Task set:
1: In the piece about David Day, on which island was HMS Amethyst grounded?
2: Copy word for word everything in the piece about David Day from "Educated at Linton" down to "for 12 years.".

-- Page excerpt follows --

My brother, David Day, who has died aged 89, was part of the ship’s crew of HMS Amethyst, which sailed from Shanghai on 20 April 1949 to relieve HMS Consort at Nanjing during the Chinese civil war. Under heavy bombardment, with many casualties, the ship was grounded on Rose Island, the wounded making their way back to Shanghai for treatment. On 21 April the Amethyst was refloated and continued up river for several miles before becoming trapped in enemy territory for three months, escaping on the night of 30-31 July.
Educated at Linton Village college, Cambridgeshire, David had to wait until he was almost 16 before he could apply to the Royal Navy’s boy second-class division. His 18 months with the Royal Navy’s training school on HMS Vincent at Devonport, Plymouth, included a daily ritual of climbing the fully rigged yard arms and vertical ladders to the crow’s nest to “ring the bell”. The endurance test was made possible, he said, by the kind reassurance of a chief petty officer who, quietening his fears from the start, gave him newfound confidence. He went on to serve as an ordinary seaman for 12 years.

-- Page excerpt concluded --
-- Information supplied follows --

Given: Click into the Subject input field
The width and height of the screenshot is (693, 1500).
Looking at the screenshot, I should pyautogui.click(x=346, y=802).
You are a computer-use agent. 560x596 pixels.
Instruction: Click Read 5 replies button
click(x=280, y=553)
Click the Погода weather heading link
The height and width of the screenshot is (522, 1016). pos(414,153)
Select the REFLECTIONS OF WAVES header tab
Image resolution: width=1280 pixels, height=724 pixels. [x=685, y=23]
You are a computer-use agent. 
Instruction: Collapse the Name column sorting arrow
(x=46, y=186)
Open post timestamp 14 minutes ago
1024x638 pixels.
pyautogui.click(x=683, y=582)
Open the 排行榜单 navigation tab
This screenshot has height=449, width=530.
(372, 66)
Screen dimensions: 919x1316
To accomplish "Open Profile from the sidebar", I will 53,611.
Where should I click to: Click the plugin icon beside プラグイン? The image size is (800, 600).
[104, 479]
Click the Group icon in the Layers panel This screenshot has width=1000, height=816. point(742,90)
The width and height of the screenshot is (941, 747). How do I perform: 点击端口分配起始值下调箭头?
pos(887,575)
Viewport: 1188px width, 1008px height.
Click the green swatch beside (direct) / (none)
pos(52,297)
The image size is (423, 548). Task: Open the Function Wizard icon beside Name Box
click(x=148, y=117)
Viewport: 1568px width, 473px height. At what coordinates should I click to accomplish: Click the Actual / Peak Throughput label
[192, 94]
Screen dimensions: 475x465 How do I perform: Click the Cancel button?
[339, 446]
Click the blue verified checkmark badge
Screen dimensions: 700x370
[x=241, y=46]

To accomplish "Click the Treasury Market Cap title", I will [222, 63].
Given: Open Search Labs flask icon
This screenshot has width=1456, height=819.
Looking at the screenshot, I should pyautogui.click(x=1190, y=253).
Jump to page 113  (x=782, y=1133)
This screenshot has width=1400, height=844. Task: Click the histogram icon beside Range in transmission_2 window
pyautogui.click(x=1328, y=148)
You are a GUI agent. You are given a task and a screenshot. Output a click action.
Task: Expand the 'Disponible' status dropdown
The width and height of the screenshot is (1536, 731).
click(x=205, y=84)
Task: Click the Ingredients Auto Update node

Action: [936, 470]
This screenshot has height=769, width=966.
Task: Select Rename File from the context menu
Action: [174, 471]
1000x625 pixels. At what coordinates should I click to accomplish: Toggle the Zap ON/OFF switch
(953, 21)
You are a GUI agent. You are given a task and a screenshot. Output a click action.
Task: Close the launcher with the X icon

-- Information supplied concluded --

Results of the exercise:
1: Rose Island

2:
Educated at Linton Village college, Cambridgeshire, David had to wait until he was almost 16 before he could apply to the Royal Navy’s boy second-class division. His 18 months with the Royal Navy’s training school on HMS Vincent at Devonport, Plymouth, included a daily ritual of climbing the fully rigged yard arms and vertical ladders to the crow’s nest to “ring the bell”. The endurance test was made possible, he said, by the kind reassurance of a chief petty officer who, quietening his fears from the start, gave him newfound confidence. He went on to serve as an ordinary seaman for 12 years.